Veröffentlicht inRegion

Erste Muttermilchbank in NRW versorgt Frühchen

Erste Muttermilchbank in NRW versorgt Frühchen

Dortmund. 

Größe liegt im Auge des Betrachters. In der Dortmunder Kinderklinik beugt sich Nadine Böke über die Wiege ihres Sohnes Johan, hält seine Hand. „Ach, das kleine Händchen“, entzückt sich eine Besucherin, da blickt die Mutter empört auf: „Das ist doch schon groß!“ Johan kam als extreme Frühgeburt mit 740 Gramm zur Welt. Morgen geht’s nach Hause mit 2300 Gramm. So relativ ist das.

Aber eines bleibt von den beiden: Nadine Böke ist die erste Frau, die Muttermilch gespendet hat für andere Frühchen hier im Klinikum. Das hat jetzt nämlich eine Muttermilch-Bank, die erste in Nordrhein-Westfalen: Sie soll Frühgeborene im Hause, deren Mütter nicht genug eigene Milch haben, versorgen mit der Milch anderer Frühchen-Mütter, die zu viel haben. Denn sie sei noch mal anders als die Muttermilch für Kinder, die in etwa zum errechneten Zeitpunkt kommen: „Mehr Antikörper, mehr Enzyme, besondere Eiweiße, sie schützt noch mehr vor Infektionen und Komplikationen und ernährt optimal“, sagt Professor Dominik Schneider, der Direktor der Klinik. Sie ist eine der größten in Deutschland für Frühgeborene: Allein in dieser Woche liegen 22 auf der Intensivstation und 26 auf der Frühgeborenenstation.
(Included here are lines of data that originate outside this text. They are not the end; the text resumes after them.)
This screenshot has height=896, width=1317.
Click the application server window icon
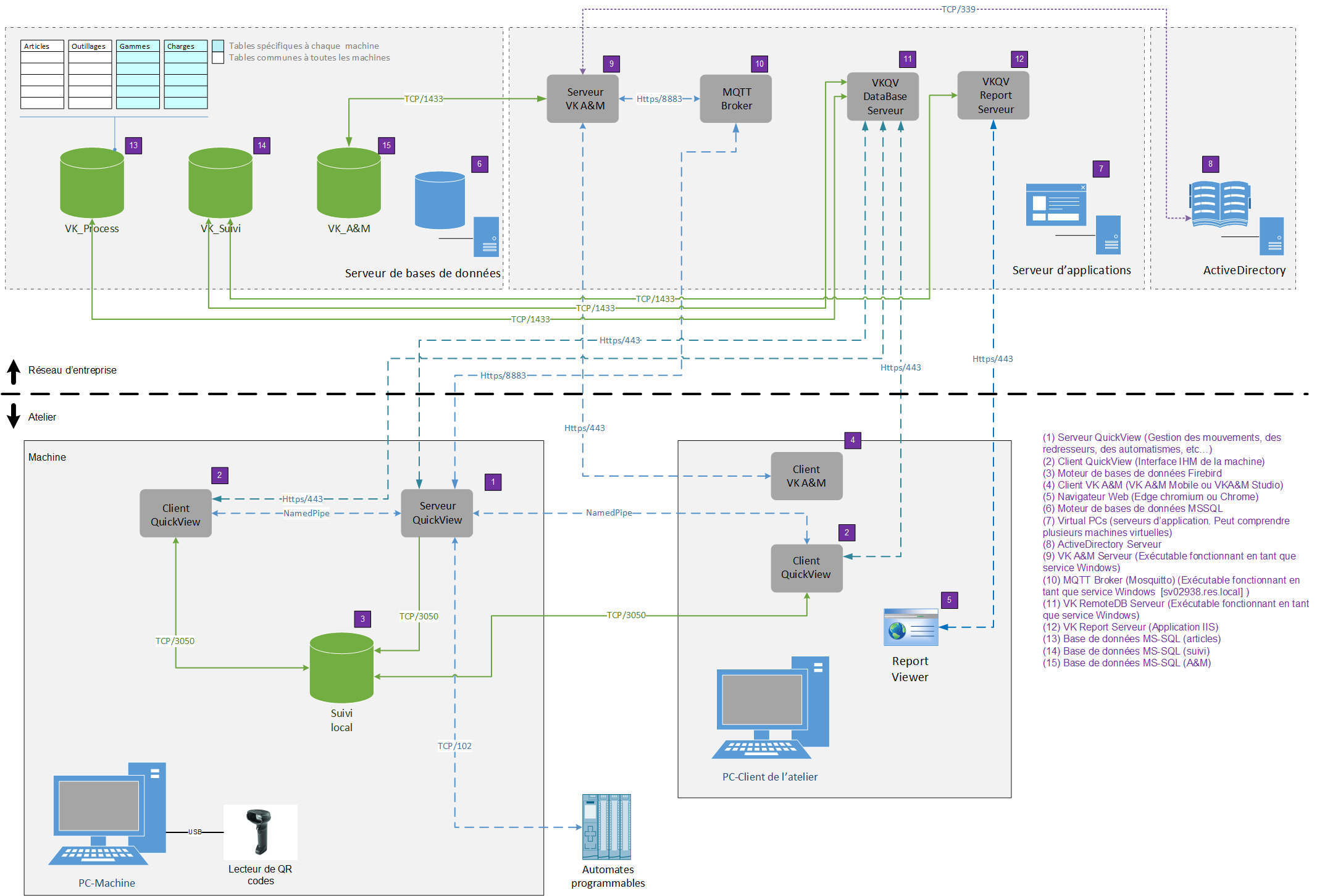point(1055,204)
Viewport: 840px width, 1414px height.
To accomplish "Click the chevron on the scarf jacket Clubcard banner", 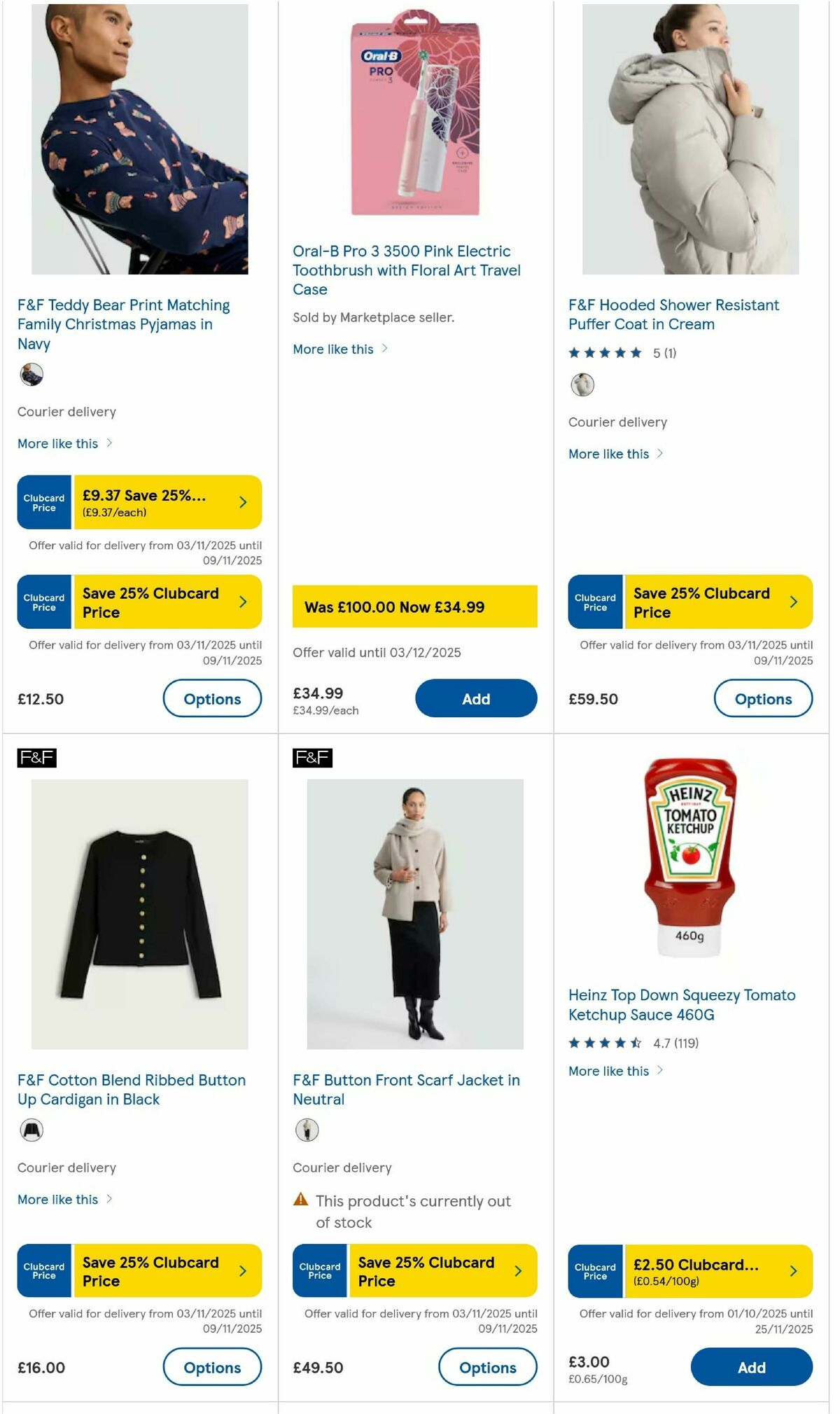I will point(518,1270).
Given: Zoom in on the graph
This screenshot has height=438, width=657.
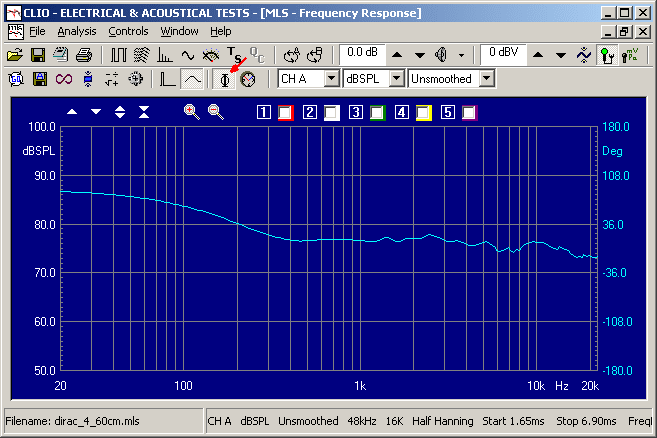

Bisher hatte die Kinderklinik etwa 20 Liter Muttermilch im Jahr bei der Bank in Leipzig gekauft und ansonsten die Kinder mit industrieller Frühgeborenenmilch gefüttert: „Das sind exzellente Produkte. Aber Muttermilch ist noch besser.“ Nun hofft Schneider, mit eigenen Spenderinnen den Bedarf von 100 bis 200 Litern jährlich decken zu können. Ihre Milch wird dann untersucht, haltbar gemacht und gefroren gelagert; und künftig soll anonym bleiben, wer spendet und wer annimmt. Nicht alle Mütter können nach einer so frühen Geburt schon Milch produzieren. Oft ist die Brust noch nicht so weit, dazu kommt der hemmende Stress durch die Frühgeburt.

Die Muttermilchbank kostet eine vierstellige Summe für die Untersuchung und die Dokumentation. Und die zuständige Behörde ist das Veterinäramt: Stichwort Produktion von Lebensmitteln.